例えば、歩行時に膝折れを起こす患者さんに対して、徒手抵抗による膝関節伸展運動を実施したとします。セラピストは適切な評価から大腿四頭筋の筋力低下が原因と判断し、伸展運動の必要性を感じています。しかし、患者さんに対して、この運動に関する説明がまったくなかったとしたら、実際に取り組む本人はどう思うでしょうか? 病気によって体が重く寝ているところを運動しましょうと起こされ、椅子に座らされて足を押さえつけられ、力の入らない膝を何度も伸ばせと言われるのです。患者さんからしてみれば、つらい上に運動をしろとはどういうことだと、怒ってしまうのも無理はありません。これは極端な例ですが、セラピストの説明不足という原因は案外見落とされがち。患者さんが獲得したいと思っている動作に対して、なぜこの運動が必要かという説明は、モチベーションの観点からも必要不可欠です。
B.器質的な問題
どんなにていねいに説明を尽くしたとしても協力が得られない患者さんはいます。こうした場合は、患者さんの体の状態から考えてみましょう。例えば、術後の疼痛コントロールがうまくいっていないとしたら……痛みが強ければ、「運動どころじゃない!」とイライラしてしまうかもしれません。もしくは、難聴があり、あなたの説明がきちんと伝わっていない可能性も考えられます。聴覚は問題がなくても、脳血管障害により言語の理解ができていない場合はどうでしょうか。そのほか、認知症のなかでも、特に人格障害が強く出るピック病では、自制力の低下により不真面目な態度や暴力的な様子が見られたりします。このように、リハビリが進まない原因が患者さんのコンディションの問題だとわかれば、主治医と相談し薬を見直す、あるいは難聴ならそばに近づいてゆっくり話すといった対処の方法も考えられます。仮に対処が難しくても原因がわかれば、それだけで患者さんを受け入れやすくなることでしょう。
C.精神的な問題
気性の激しい患者さんのなかでも、特に注視したいのが、精神的な問題を抱えた人です。激しい口調や暴言、気性の激しさは、不安の裏返しかもしれません。患者さん自身が自分の状態を受け入れられずにいて、表面的にあらがっている可能性があります。
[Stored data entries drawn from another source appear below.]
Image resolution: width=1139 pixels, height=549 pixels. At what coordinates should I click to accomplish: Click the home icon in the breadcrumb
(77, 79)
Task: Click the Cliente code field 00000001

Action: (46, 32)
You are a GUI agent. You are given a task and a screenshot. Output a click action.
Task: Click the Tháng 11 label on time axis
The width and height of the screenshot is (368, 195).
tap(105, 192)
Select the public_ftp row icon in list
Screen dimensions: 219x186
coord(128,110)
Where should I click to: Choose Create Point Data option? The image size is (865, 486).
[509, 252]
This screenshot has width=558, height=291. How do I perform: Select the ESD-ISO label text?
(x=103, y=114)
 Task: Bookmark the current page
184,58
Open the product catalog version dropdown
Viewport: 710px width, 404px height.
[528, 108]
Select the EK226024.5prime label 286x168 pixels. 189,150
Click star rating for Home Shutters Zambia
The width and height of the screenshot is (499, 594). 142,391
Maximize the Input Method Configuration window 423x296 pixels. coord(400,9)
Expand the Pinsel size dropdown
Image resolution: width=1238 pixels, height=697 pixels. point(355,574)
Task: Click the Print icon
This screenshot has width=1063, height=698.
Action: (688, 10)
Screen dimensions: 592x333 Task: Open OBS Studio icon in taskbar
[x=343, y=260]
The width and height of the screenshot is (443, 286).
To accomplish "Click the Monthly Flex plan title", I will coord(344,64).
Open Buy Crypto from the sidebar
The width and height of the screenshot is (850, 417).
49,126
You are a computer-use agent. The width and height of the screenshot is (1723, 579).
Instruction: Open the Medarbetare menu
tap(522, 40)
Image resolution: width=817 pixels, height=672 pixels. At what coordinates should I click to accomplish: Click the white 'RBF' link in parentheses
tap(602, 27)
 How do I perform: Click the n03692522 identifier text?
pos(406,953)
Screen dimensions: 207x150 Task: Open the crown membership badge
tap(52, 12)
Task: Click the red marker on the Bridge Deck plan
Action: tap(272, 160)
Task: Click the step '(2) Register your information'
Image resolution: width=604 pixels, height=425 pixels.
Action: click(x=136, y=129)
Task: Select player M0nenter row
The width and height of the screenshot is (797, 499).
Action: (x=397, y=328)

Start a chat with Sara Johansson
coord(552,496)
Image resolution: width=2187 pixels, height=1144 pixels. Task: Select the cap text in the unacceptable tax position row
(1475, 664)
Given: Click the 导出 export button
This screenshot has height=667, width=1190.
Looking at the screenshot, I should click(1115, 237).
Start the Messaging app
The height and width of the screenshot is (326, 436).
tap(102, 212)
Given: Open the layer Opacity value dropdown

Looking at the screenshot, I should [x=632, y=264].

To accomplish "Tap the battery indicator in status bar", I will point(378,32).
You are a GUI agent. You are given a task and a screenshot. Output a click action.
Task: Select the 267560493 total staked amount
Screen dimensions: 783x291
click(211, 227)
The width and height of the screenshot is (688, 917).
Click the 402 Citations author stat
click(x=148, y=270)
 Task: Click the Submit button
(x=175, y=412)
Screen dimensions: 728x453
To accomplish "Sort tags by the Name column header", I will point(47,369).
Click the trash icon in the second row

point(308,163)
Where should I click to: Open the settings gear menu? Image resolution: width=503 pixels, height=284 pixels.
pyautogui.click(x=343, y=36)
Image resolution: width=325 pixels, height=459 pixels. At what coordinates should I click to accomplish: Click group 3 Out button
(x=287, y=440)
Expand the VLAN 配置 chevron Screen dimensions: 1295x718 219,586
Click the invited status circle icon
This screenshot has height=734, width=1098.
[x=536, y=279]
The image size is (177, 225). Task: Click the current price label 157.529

病気や障害を受け入れている状態を「障害受容」といいますが、この「障害受容」までには5段階のステージがあります。
1.ショック期(現状が把握できていない状態)
2.否認期(障害を認めたくない状態)
3.混乱期(怒ったり、泣いたりと、精神が不安定な状態)
4.解決への努力期(障害に対して改善しようと努力する状態)
5.受容期(障害を前向きにとらえている状態)
このなかで、特に1-3までの状態にある患者さんは、病気への理解や受け入れが不十分であるため、リハビリへの協力が得られにくい状況が考えられます。こうした患者さんには、5段階のステージを1つひとつ進んでいけるような取り組みから始めなければなりません。時間はかかるかもしれませんが、傾聴と助言により患者さんに寄り添いながら、セラピストとして患者さんが受容できるようにうながしていきましょう。
患者さんの行動には必ず原因がある
どんなに激しい気性を持つ人でも、単なる個性ととらえてしまうのは残念なこと。それぞれの行動には必ず意味があり、セラピストに訴えかけているとも考えられます。患者さんがリハビリを受け入れられない原因を特定し対処していくことで、セラピスト自身のストレス軽減にもつながります。可能な限り対応しながら、よりよいリハビリを進めていきたいですね。